While AMS affects many body systems, there is little clinical evidence that implicates it in cases of impaired judgment or psychosis felt by mountaineers. In the DSM-5, psychosis is described as hallucinations, delusions, abnormal psychomotor behavior, etc. Hallucinations are by far the most common symptom of high-altitude psychosis and often appear at 23,000 feet and above. Much of what we know about the impaired judgment of mountaineers have come from first-hand accounts. A common example of psychosis is described as the third man factor. This phenomenon was described in detail by British explorer Frank Smythe as a “strong feeling that I was accompanied by a second person. The feeling was so strong that it completely eliminated all loneliness I might otherwise have felt” (Smythe). There are also detrimental examples of the third man factor. French climber Elisabeth Revol reportedly removed her boot and suffered severe frostbite as she felt the hallucinatory presence of a friendly woman who offered her hot tea and requested that she take off her boot in return. Psychosis is known to disappear as quickly as it appears. With the nature of high altitude psychosis being so mysterious, there is a lack of clinical studies to provide plausible explanations. Head of Emergency Mountain Medicine, Dr. Hermann Brugger, shares that “these hallucinations can’t be linked to easily explainable causes like brain swelling, fluid loss or infection” (MacMillan). Many pilot studies use novel research methods such as self-administered high altitude psychosis (HAPSY) questionnaires to detect whether climbers experienced symptoms of psychosis. This survey contained extremely basic and easy-to-answer statements like, “You have a conversation with a person who is not really there.” However, this survey only points to whether or not a climber has psychotic symptoms and nothing about their origins. There is also research being conducted with mouse models to understand the effects of hypoxia on the brain. Findings show that hypoxia increases neurotransmitters like serotonin that have been linked to hallucinations in schizophrenia. Since the study of high-altitude psychosis is a fledgling field, hikers need to be aware of its potential threat.

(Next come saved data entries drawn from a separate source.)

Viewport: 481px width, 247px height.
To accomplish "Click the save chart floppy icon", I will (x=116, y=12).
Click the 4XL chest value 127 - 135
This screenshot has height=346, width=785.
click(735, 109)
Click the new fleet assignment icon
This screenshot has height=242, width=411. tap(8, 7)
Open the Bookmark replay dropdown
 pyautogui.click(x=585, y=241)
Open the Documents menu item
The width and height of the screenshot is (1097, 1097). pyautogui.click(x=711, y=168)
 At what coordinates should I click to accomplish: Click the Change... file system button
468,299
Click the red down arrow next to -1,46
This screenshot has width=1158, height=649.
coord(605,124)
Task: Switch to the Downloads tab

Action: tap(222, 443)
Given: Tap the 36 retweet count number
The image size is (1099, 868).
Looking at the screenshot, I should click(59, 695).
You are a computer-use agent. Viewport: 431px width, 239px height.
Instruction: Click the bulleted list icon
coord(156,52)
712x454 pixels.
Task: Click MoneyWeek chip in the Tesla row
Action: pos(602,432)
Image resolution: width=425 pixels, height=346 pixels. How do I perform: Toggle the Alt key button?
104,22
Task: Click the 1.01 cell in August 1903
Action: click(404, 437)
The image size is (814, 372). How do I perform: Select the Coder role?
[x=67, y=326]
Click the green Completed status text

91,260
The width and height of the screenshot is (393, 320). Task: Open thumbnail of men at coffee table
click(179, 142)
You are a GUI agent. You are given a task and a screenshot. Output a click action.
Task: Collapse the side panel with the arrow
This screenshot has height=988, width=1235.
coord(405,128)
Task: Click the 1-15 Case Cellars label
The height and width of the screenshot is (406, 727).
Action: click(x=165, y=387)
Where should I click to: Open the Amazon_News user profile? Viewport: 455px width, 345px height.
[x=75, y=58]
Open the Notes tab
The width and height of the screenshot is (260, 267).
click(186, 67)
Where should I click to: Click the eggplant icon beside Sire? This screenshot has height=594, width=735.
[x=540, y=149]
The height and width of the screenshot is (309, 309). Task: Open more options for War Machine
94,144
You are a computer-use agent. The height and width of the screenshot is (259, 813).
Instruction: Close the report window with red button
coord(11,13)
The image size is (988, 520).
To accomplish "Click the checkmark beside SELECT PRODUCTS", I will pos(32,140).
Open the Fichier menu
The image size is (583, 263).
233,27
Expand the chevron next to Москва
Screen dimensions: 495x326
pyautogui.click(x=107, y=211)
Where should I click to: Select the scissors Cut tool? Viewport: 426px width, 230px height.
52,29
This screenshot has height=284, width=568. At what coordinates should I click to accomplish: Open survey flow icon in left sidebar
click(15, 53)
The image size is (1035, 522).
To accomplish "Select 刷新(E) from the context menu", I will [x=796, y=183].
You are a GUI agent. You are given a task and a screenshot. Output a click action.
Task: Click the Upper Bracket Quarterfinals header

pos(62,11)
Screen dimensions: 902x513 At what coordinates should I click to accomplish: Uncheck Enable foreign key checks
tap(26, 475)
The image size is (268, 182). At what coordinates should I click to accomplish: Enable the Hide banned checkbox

Climbing and summiting Mount Everest is a testament not only of human will and determination, but is also a mark of the simultaneous resilience and fragility of the human body. By researching AMS, researchers can better understand how the body adapts to, compensates for, and overcomes extreme conditions, such as hypoxic environments. The future of high altitude studies involve utilizing the benefits of bodily changes at non-sea level altitudes. For example, RBCs’ increased capacity to carry oxygen is now used by athletes and military personnel alike. Scientists are also interested in studying systematic hypoxia experienced by high-altitude populations that produce inflammatory markers similar to those who experienced COVID-19. Understanding how the lungs adapt to depleted oxygen levels may even lead to new treatments for respiratory illness. The study of high-altitude experiences broadens our horizons on the limits of human survival in environments previously thought to be uninhabitable.